Hawaii Observes National Invasive Species Awareness Week
This is National Invasive Species Awareness Week, which addresses a topic that presents a major challenge to Hawaii.
From little fire ants, to stinging nettle caterpillars, to as-yet un-introduced species such as the brown tree snake, invasive species affect virtually all of the state’s residents.
Hawaii is particularly vulnerable because its species evolved without many of the defense mechanisms found elsewhere, and its role as a transportation hub provides ample opportunities for accidental invasions.
Gov. Neil Abercrombie on Monday marked the beginning of the effort running from March 4-10 with a proclamation issued in the Capitol Auditorium.
This is the first year Hawaii is participating.
“It is important for Hawaii to be engaged at a national level so that we can partner with federal agencies and other states to safeguard Hawaii’s biosecurity,” said Russell Kokubun, head of the state Department of Agriculture and co-chairman of the Hawaii Invasive Species Council.
Officials in the past have estimated that on average at least one invasive species gets established in Hawaii weekly. They impact residents, agriculture, natural resources , cultural heritage and, as Abercrombie noted, our very way of life.
The governor is ratcheting up the battle against invasive species by encouraging the state’s various departments to assist HISC’s efforts.
Also this week, a variety of projects are planned, including a “forest work day” from 9 a.m. to 4 p.m. Saturday to remove weeds and plant native species at Keauohana in lower Puna.
Organized by the Lowland Wet Forest Working Group, participants can park at the intersection of Highway 130 and Upper Puna Road near the Black Sands subdivision to access the trailhead across the highway.
The council this week also held the first annual Hawaii Invasive Species Council Awards to honor those who have gone above and beyond in the ongoing battle.
The winners include Mary Begier and the Hawaii Island Chamber of Commerce for the “Community Hero” category.
They were recognized for their assistance to the Office of Mauna Kea Management to reach out to segments of the community not previously engaged in invasive species control.
Their efforts in 2012 included more than 800 volunteer hours spent collecting hundreds of bags of invasive species pulled from Mauna Kea, helping to restore native forest and habitat for the endangered palila bird.

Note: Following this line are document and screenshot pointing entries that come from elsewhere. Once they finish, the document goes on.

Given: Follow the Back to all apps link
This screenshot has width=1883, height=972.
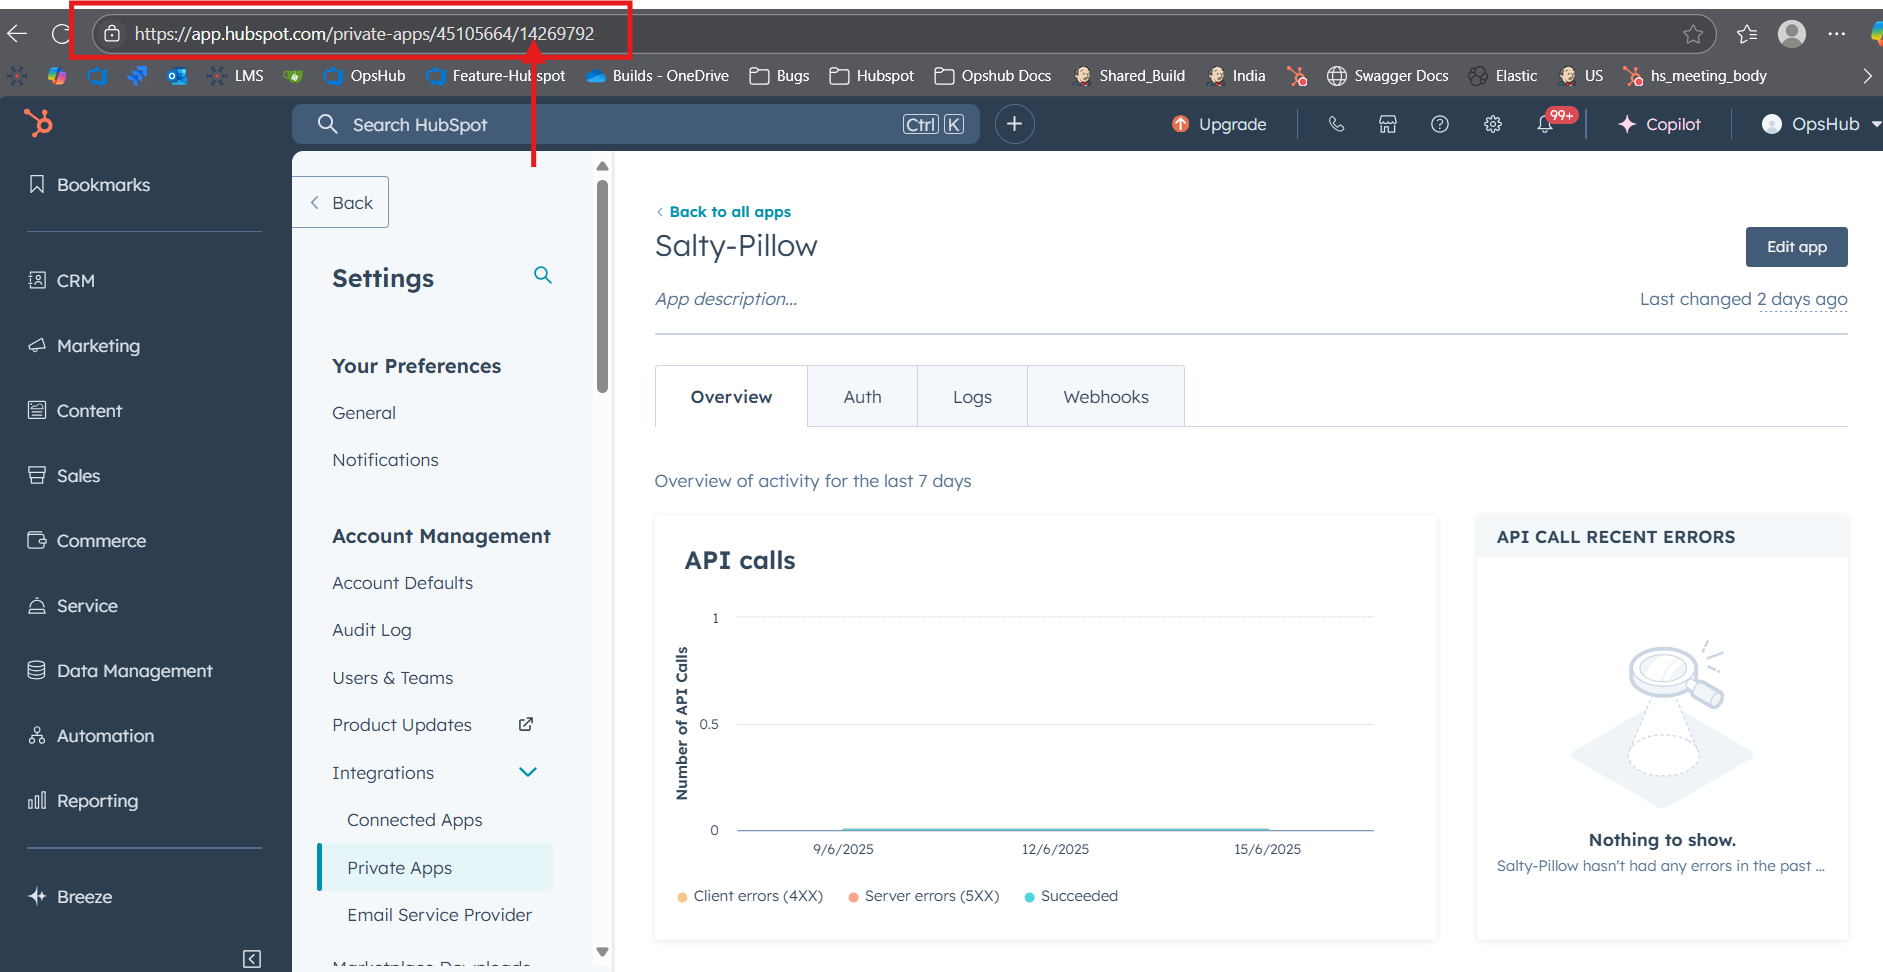Looking at the screenshot, I should pos(729,212).
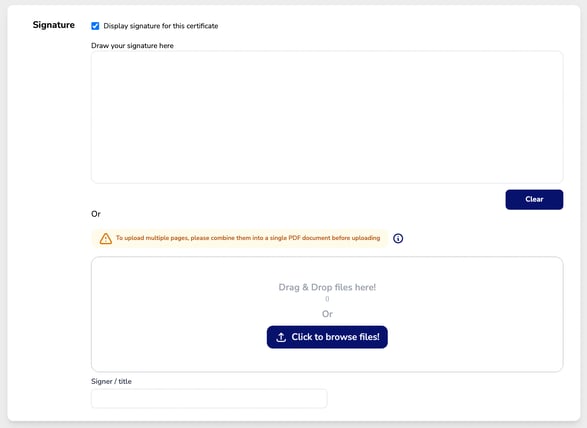Click the Clear button
This screenshot has width=587, height=428.
point(534,200)
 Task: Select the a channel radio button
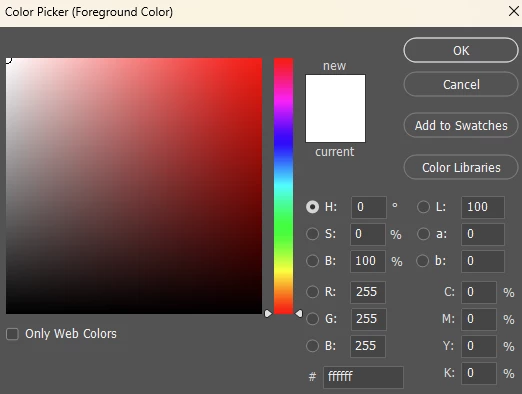click(x=423, y=234)
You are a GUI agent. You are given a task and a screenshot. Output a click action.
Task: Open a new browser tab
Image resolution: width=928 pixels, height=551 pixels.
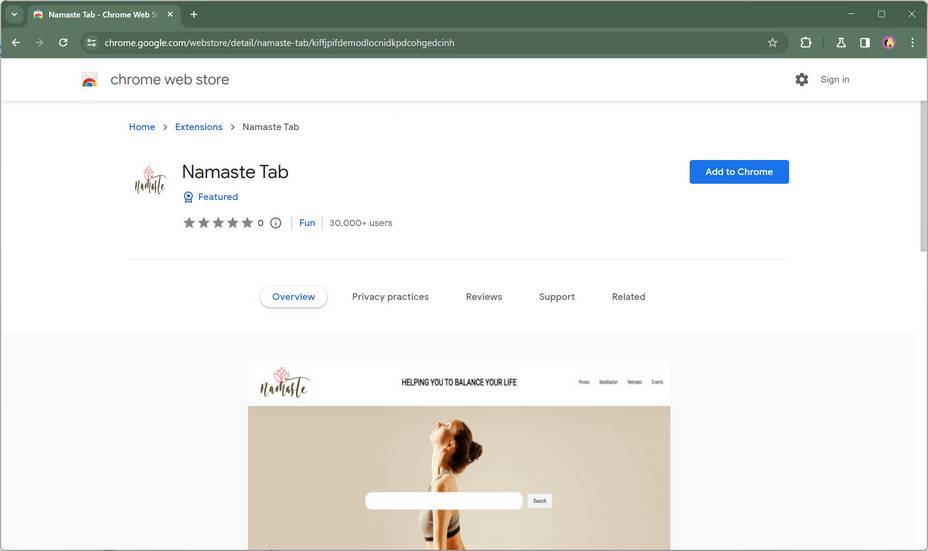pyautogui.click(x=194, y=15)
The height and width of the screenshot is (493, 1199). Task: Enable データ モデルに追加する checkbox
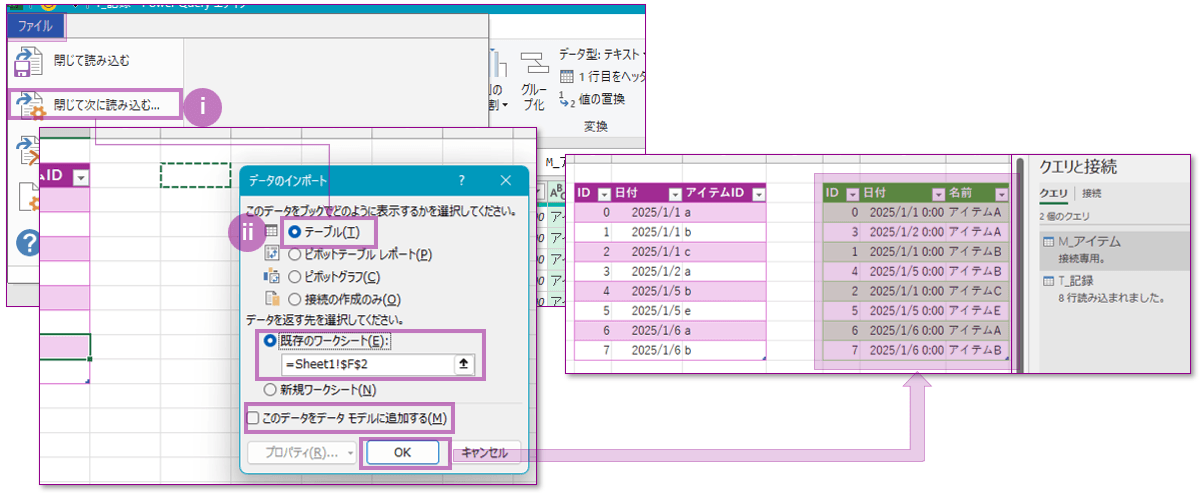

The Hawaii County MVP award went to the Hawaii Cattlemen’s Council for its assistance in the development and release of the Madagascar moth to control fireweed.
Honorable mentions in that category went to Malama O Puna and Tim Tunison.
The former is a grassroots environmental non-profit group headed by Rene Siracusa which has taken on infestations of mangrove, miconia, clidemia, pickleweed and other species difficult to control. The group last year also coordinated the seventh annual Puna Sustainability Expo.
Tunison is a retired Hawaii Volcanoes National Park biologist who remains active in the invasive species arena, organizing a coqui frog patrol in Volcano and creating a manual for the mechanical and chemical control of invasive plants on Kilauea volcano.
Others with Big Island ties recognized included University of Hawaii entomologist Arnold Hara and the Pohakuloa Training Area Natural Resources Office.